— START Records to process —

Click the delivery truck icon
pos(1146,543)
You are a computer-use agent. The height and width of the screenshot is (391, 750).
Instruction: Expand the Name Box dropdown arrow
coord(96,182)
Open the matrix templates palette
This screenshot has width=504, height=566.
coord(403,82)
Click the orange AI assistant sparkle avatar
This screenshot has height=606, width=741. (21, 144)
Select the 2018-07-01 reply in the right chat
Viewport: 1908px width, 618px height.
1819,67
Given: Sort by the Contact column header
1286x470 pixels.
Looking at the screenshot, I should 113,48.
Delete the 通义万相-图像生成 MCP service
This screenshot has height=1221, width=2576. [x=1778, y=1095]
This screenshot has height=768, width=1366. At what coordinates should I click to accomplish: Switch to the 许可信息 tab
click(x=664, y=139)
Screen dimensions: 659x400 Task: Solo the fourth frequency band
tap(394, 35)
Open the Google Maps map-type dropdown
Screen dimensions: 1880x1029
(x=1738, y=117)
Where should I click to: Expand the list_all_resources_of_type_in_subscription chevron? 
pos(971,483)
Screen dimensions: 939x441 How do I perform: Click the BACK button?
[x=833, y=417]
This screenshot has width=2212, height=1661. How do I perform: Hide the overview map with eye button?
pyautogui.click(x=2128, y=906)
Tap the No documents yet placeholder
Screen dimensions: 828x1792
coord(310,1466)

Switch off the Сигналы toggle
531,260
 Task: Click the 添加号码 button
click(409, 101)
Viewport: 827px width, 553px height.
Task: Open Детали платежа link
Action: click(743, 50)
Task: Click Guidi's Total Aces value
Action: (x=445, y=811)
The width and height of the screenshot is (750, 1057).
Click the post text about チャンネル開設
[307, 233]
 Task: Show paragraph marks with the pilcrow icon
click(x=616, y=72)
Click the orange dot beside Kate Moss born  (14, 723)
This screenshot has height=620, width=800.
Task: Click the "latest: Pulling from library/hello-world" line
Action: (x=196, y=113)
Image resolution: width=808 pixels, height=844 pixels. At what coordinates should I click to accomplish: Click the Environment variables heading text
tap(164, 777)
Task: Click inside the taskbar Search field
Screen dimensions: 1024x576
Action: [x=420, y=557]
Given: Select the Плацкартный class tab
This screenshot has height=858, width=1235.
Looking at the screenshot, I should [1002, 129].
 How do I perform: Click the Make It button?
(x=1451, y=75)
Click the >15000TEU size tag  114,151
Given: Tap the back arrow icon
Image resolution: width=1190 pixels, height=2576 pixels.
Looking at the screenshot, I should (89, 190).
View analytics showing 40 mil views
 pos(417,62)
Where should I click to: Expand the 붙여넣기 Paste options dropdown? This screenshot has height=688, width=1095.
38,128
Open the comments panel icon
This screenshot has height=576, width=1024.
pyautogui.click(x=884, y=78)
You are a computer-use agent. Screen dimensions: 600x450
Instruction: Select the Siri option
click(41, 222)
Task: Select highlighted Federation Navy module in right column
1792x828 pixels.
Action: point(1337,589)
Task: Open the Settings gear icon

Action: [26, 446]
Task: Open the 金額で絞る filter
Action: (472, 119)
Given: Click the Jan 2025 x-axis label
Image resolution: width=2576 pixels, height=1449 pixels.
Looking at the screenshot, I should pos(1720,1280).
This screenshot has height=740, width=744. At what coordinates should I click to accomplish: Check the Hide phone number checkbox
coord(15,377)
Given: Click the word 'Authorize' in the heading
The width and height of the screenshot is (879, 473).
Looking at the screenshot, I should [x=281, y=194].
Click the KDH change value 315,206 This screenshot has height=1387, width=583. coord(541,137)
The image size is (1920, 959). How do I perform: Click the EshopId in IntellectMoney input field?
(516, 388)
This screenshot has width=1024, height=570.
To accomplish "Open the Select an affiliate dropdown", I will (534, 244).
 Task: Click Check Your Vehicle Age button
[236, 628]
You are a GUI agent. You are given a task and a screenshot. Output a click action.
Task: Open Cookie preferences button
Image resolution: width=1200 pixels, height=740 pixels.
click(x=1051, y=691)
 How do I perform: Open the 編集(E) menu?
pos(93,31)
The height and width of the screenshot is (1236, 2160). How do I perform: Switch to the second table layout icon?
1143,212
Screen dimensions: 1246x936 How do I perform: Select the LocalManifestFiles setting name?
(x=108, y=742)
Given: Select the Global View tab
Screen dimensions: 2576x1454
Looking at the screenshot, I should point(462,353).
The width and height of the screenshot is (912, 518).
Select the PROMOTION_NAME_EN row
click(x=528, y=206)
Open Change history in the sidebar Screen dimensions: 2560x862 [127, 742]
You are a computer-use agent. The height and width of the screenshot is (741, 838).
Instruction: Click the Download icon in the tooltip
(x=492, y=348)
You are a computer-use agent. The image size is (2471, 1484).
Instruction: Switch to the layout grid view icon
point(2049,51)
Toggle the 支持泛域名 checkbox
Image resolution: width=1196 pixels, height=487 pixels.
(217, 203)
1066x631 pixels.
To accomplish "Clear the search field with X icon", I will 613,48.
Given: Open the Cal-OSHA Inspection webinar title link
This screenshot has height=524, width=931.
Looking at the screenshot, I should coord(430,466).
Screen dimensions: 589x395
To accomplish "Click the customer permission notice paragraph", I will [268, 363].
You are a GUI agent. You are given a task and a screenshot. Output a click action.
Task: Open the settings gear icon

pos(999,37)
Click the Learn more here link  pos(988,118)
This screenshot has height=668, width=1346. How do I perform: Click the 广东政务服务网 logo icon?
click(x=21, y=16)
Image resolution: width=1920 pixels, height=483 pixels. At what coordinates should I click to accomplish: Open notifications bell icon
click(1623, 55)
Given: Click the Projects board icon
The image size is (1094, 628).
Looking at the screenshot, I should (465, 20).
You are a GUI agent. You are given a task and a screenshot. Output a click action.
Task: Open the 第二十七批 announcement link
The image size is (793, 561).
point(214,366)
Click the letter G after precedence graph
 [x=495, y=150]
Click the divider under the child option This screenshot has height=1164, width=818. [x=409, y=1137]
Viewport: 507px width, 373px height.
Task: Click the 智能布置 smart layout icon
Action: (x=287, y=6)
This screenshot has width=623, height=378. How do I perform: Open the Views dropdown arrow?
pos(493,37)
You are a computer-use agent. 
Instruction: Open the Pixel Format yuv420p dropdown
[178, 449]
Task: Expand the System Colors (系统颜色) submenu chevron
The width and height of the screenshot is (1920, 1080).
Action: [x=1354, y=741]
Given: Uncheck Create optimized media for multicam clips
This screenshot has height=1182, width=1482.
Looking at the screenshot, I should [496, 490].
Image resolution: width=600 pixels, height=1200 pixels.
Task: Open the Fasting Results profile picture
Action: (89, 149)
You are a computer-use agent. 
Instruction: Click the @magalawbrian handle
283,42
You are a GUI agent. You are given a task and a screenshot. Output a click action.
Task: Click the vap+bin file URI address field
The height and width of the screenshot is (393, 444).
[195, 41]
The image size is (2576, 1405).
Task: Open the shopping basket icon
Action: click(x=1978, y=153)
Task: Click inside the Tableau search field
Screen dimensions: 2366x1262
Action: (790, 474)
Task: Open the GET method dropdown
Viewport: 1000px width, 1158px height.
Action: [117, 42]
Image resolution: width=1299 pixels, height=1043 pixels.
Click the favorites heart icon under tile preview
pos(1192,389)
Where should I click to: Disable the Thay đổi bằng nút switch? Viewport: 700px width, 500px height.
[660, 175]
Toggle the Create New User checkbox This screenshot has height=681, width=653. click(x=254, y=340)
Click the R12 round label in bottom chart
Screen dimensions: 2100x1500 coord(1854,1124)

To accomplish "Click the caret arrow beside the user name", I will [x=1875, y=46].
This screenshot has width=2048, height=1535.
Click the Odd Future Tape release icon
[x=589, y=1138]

— END Records to process —

[What the exercise asks]: Put every line of the material above into a Markdown table with two columns, Row for the line's number and Line for its text. Leave out blank lines.

[Exercise result]:
| Row | Line |
|---|---|
| 1 | Click the delivery truck icon |
| 2 | pos(1146,543) |
| 3 | You are a computer-use agent. The height and width of the screenshot is (391, 750). |
| 4 | Instruction: Expand the Name Box dropdown arrow |
| 5 | coord(96,182) |
| 6 | Open the matrix templates palette |
| 7 | This screenshot has width=504, height=566. |
| 8 | coord(403,82) |
| 9 | Click the orange AI assistant sparkle avatar |
| 10 | This screenshot has height=606, width=741. (21, 144) |
| 11 | Select the 2018-07-01 reply in the right chat |
| 12 | Viewport: 1908px width, 618px height. |
| 13 | 1819,67 |
| 14 | Given: Sort by the Contact column header |
| 15 | 1286x470 pixels. |
| 16 | Looking at the screenshot, I should 113,48. |
| 17 | Delete the 通义万相-图像生成 MCP service |
| 18 | This screenshot has height=1221, width=2576. [x=1778, y=1095] |
| 19 | This screenshot has height=768, width=1366. At what coordinates should I click to accomplish: Switch to the 许可信息 tab |
| 20 | click(x=664, y=139) |
| 21 | Screen dimensions: 659x400 Task: Solo the fourth frequency band |
| 22 | tap(394, 35) |
| 23 | Open the Google Maps map-type dropdown |
| 24 | Screen dimensions: 1880x1029 |
| 25 | (x=1738, y=117) |
| 26 | Where should I click to: Expand the list_all_resources_of_type_in_subscription chevron?  |
| 27 | pos(971,483) |
| 28 | Screen dimensions: 939x441 How do I perform: Click the BACK button? |
| 29 | [x=833, y=417] |
| 30 | This screenshot has width=2212, height=1661. How do I perform: Hide the overview map with eye button? |
| 31 | pyautogui.click(x=2128, y=906) |
| 32 | Tap the No documents yet placeholder |
| 33 | Screen dimensions: 828x1792 |
| 34 | coord(310,1466) |
| 35 | Switch off the Сигналы toggle |
| 36 | 531,260 |
| 37 |  Task: Click the 添加号码 button |
| 38 | click(409, 101) |
| 39 | Viewport: 827px width, 553px height. |
| 40 | Task: Open Детали платежа link |
| 41 | Action: click(743, 50) |
| 42 | Task: Click Guidi's Total Aces value |
| 43 | Action: (x=445, y=811) |
| 44 | The width and height of the screenshot is (750, 1057). |
| 45 | Click the post text about チャンネル開設 |
| 46 | [307, 233] |
| 47 |  Task: Show paragraph marks with the pilcrow icon |
| 48 | click(x=616, y=72) |
| 49 | Click the orange dot beside Kate Moss born  (14, 723) |
| 50 | This screenshot has height=620, width=800. |
| 51 | Task: Click the "latest: Pulling from library/hello-world" line |
| 52 | Action: (x=196, y=113) |
| 53 | Image resolution: width=808 pixels, height=844 pixels. At what coordinates should I click to accomplish: Click the Environment variables heading text |
| 54 | tap(164, 777) |
| 55 | Task: Click inside the taskbar Search field |
| 56 | Screen dimensions: 1024x576 |
| 57 | Action: [x=420, y=557] |
| 58 | Given: Select the Плацкартный class tab |
| 59 | This screenshot has height=858, width=1235. |
| 60 | Looking at the screenshot, I should [1002, 129]. |
| 61 |  How do I perform: Click the Make It button? |
| 62 | (x=1451, y=75) |
| 63 | Click the >15000TEU size tag  114,151 |
| 64 | Given: Tap the back arrow icon |
| 65 | Image resolution: width=1190 pixels, height=2576 pixels. |
| 66 | Looking at the screenshot, I should (89, 190). |
| 67 | View analytics showing 40 mil views |
| 68 |  pos(417,62) |
| 69 | Where should I click to: Expand the 붙여넣기 Paste options dropdown? This screenshot has height=688, width=1095. |
| 70 | 38,128 |
| 71 | Open the comments panel icon |
| 72 | This screenshot has height=576, width=1024. |
| 73 | pyautogui.click(x=884, y=78) |
| 74 | You are a computer-use agent. Screen dimensions: 600x450 |
| 75 | Instruction: Select the Siri option |
| 76 | click(41, 222) |
| 77 | Task: Select highlighted Federation Navy module in right column |
| 78 | 1792x828 pixels. |
| 79 | Action: point(1337,589) |
| 80 | Task: Open the Settings gear icon |
| 81 | Action: [26, 446] |
| 82 | Task: Open the 金額で絞る filter |
| 83 | Action: (472, 119) |
| 84 | Given: Click the Jan 2025 x-axis label |
| 85 | Image resolution: width=2576 pixels, height=1449 pixels. |
| 86 | Looking at the screenshot, I should pos(1720,1280). |
| 87 | This screenshot has height=740, width=744. At what coordinates should I click to accomplish: Check the Hide phone number checkbox |
| 88 | coord(15,377) |
| 89 | Given: Click the word 'Authorize' in the heading |
| 90 | The width and height of the screenshot is (879, 473). |
| 91 | Looking at the screenshot, I should [x=281, y=194]. |
| 92 | Click the KDH change value 315,206 This screenshot has height=1387, width=583. coord(541,137) |
| 93 | The image size is (1920, 959). How do I perform: Click the EshopId in IntellectMoney input field? |
| 94 | (516, 388) |
| 95 | This screenshot has width=1024, height=570. |
| 96 | To accomplish "Open the Select an affiliate dropdown", I will (534, 244). |
| 97 |  Task: Click Check Your Vehicle Age button |
| 98 | [236, 628] |
| 99 | You are a GUI agent. You are given a task and a screenshot. Output a click action. |
| 100 | Task: Open Cookie preferences button |
| 101 | Image resolution: width=1200 pixels, height=740 pixels. |
| 102 | click(x=1051, y=691) |
| 103 |  How do I perform: Open the 編集(E) menu? |
| 104 | pos(93,31) |
| 105 | The height and width of the screenshot is (1236, 2160). How do I perform: Switch to the second table layout icon? |
| 106 | 1143,212 |
| 107 | Screen dimensions: 1246x936 How do I perform: Select the LocalManifestFiles setting name? |
| 108 | (x=108, y=742) |
| 109 | Given: Select the Global View tab |
| 110 | Screen dimensions: 2576x1454 |
| 111 | Looking at the screenshot, I should point(462,353). |
| 112 | The width and height of the screenshot is (912, 518). |
| 113 | Select the PROMOTION_NAME_EN row |
| 114 | click(x=528, y=206) |
| 115 | Open Change history in the sidebar Screen dimensions: 2560x862 [127, 742] |
| 116 | You are a computer-use agent. The height and width of the screenshot is (741, 838). |
| 117 | Instruction: Click the Download icon in the tooltip |
| 118 | (x=492, y=348) |
| 119 | You are a computer-use agent. The image size is (2471, 1484). |
| 120 | Instruction: Switch to the layout grid view icon |
| 121 | point(2049,51) |
| 122 | Toggle the 支持泛域名 checkbox |
| 123 | Image resolution: width=1196 pixels, height=487 pixels. |
| 124 | (217, 203) |
| 125 | 1066x631 pixels. |
| 126 | To accomplish "Clear the search field with X icon", I will 613,48. |
| 127 | Given: Open the Cal-OSHA Inspection webinar title link |
| 128 | This screenshot has height=524, width=931. |
| 129 | Looking at the screenshot, I should coord(430,466). |
| 130 | Screen dimensions: 589x395 |
| 131 | To accomplish "Click the customer permission notice paragraph", I will [268, 363]. |
| 132 | You are a GUI agent. You are given a task and a screenshot. Output a click action. |
| 133 | Task: Open the settings gear icon |
| 134 | pos(999,37) |
| 135 | Click the Learn more here link  pos(988,118) |
| 136 | This screenshot has height=668, width=1346. How do I perform: Click the 广东政务服务网 logo icon? |
| 137 | click(x=21, y=16) |
| 138 | Image resolution: width=1920 pixels, height=483 pixels. At what coordinates should I click to accomplish: Open notifications bell icon |
| 139 | click(1623, 55) |
| 140 | Given: Click the Projects board icon |
| 141 | The image size is (1094, 628). |
| 142 | Looking at the screenshot, I should (465, 20). |
| 143 | You are a GUI agent. You are given a task and a screenshot. Output a click action. |
| 144 | Task: Open the 第二十七批 announcement link |
| 145 | The image size is (793, 561). |
| 146 | point(214,366) |
| 147 | Click the letter G after precedence graph |
| 148 |  [x=495, y=150] |
| 149 | Click the divider under the child option This screenshot has height=1164, width=818. [x=409, y=1137] |
| 150 | Viewport: 507px width, 373px height. |
| 151 | Task: Click the 智能布置 smart layout icon |
| 152 | Action: (x=287, y=6) |
| 153 | This screenshot has width=623, height=378. How do I perform: Open the Views dropdown arrow? |
| 154 | pos(493,37) |
| 155 | You are a computer-use agent.  |
| 156 | Instruction: Open the Pixel Format yuv420p dropdown |
| 157 | [178, 449] |
| 158 | Task: Expand the System Colors (系统颜色) submenu chevron |
| 159 | The width and height of the screenshot is (1920, 1080). |
| 160 | Action: [x=1354, y=741] |
| 161 | Given: Uncheck Create optimized media for multicam clips |
| 162 | This screenshot has height=1182, width=1482. |
| 163 | Looking at the screenshot, I should [496, 490]. |
| 164 | Image resolution: width=600 pixels, height=1200 pixels. |
| 165 | Task: Open the Fasting Results profile picture |
| 166 | Action: (89, 149) |
| 167 | You are a computer-use agent.  |
| 168 | Instruction: Click the @magalawbrian handle |
| 169 | 283,42 |
| 170 | You are a GUI agent. You are given a task and a screenshot. Output a click action. |
| 171 | Task: Click the vap+bin file URI address field |
| 172 | The height and width of the screenshot is (393, 444). |
| 173 | [195, 41] |
| 174 | The image size is (2576, 1405). |
| 175 | Task: Open the shopping basket icon |
| 176 | Action: click(x=1978, y=153) |
| 177 | Task: Click inside the Tableau search field |
| 178 | Screen dimensions: 2366x1262 |
| 179 | Action: (790, 474) |
| 180 | Task: Open the GET method dropdown |
| 181 | Viewport: 1000px width, 1158px height. |
| 182 | Action: [117, 42] |
| 183 | Image resolution: width=1299 pixels, height=1043 pixels. |
| 184 | Click the favorites heart icon under tile preview |
| 185 | pos(1192,389) |
| 186 | Where should I click to: Disable the Thay đổi bằng nút switch? Viewport: 700px width, 500px height. |
| 187 | [660, 175] |
| 188 | Toggle the Create New User checkbox This screenshot has height=681, width=653. click(x=254, y=340) |
| 189 | Click the R12 round label in bottom chart |
| 190 | Screen dimensions: 2100x1500 coord(1854,1124) |
| 191 | To accomplish "Click the caret arrow beside the user name", I will [x=1875, y=46]. |
| 192 | This screenshot has width=2048, height=1535. |
| 193 | Click the Odd Future Tape release icon |
| 194 | [x=589, y=1138] |